Pivoting is something a lot of entrepreneurs struggle with. They want to execute on the exact idea they’ve had since age 12 despite the market not responding. How did you all get comfortable with adapting?
Once you find a more effective way of doing things, you can't be attached to what has worked previously. To us, the word pivot is everything, but it took some time to get there, especially for me. I had to realize that the most important thing is staying rooted in the values, the execution can change to align with the most viable strategy.
What’s on the horizon for you?
As for as it pertains to BREAUX, it's more growth and having members everywhere. As for myself, I'm realizing I like entrepreneurship, so becoming more of a serial entrepreneur and working on other ventures. I’m also currently working on creating more education opportunities for my community in Brooklyn.
How do you stay motivated as you strive to achieve your goals?

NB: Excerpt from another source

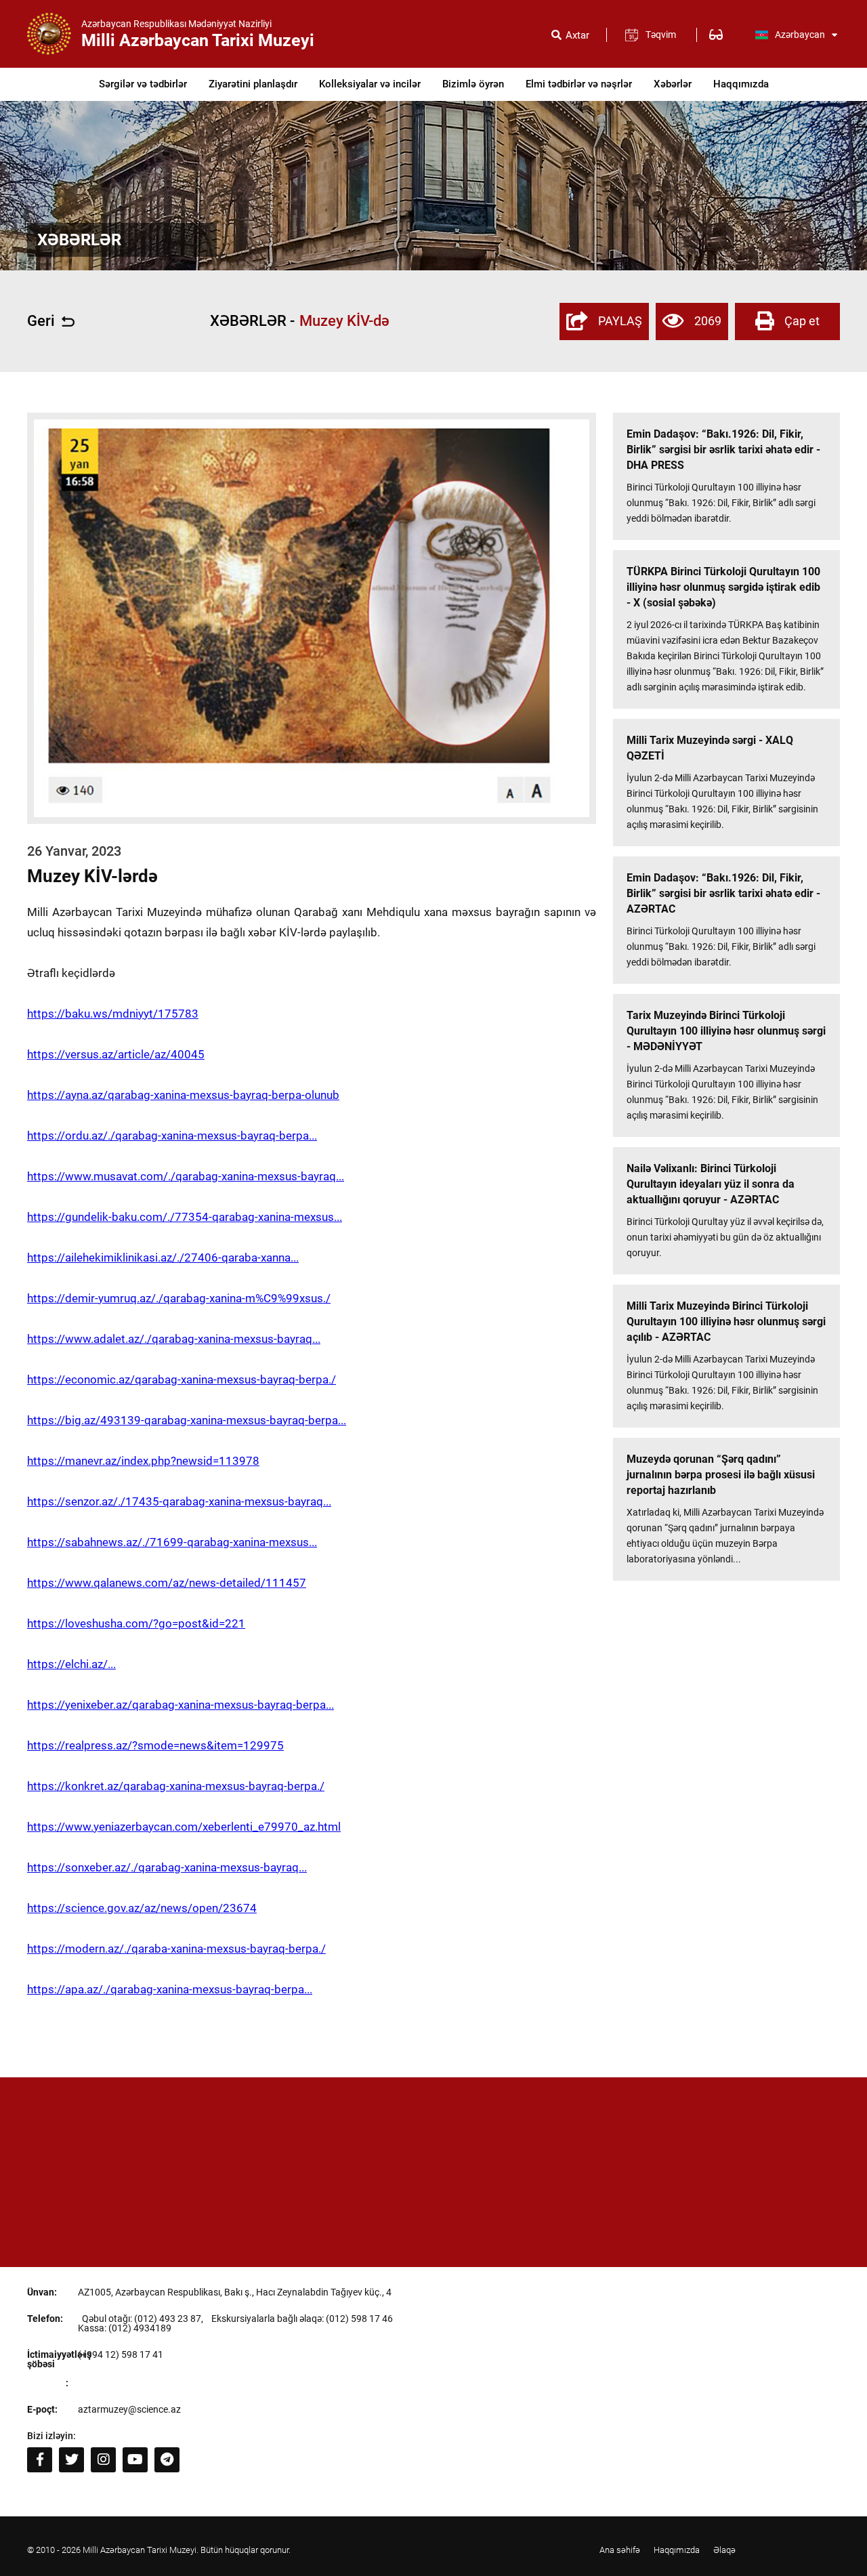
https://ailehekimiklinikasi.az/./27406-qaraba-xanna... (163, 1257)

I practice meditation and then I'll say "I'm living the dream that my parents couldn't." Once I say that, my morale recovers. The entrepreneur journey can be very confusing and daunting. You may have passed up more stable opportunities, so you're wondering if you chose the wrong option. The way I come back is realizing that so many people can't do what I'm doing, so let me do it for them and let me do it for my parents. Both of them died working hard with their own dreams, but they couldn't fulfill them. In their memory and their spirit, me continuing on this journey will please me while pleasing them at the same time.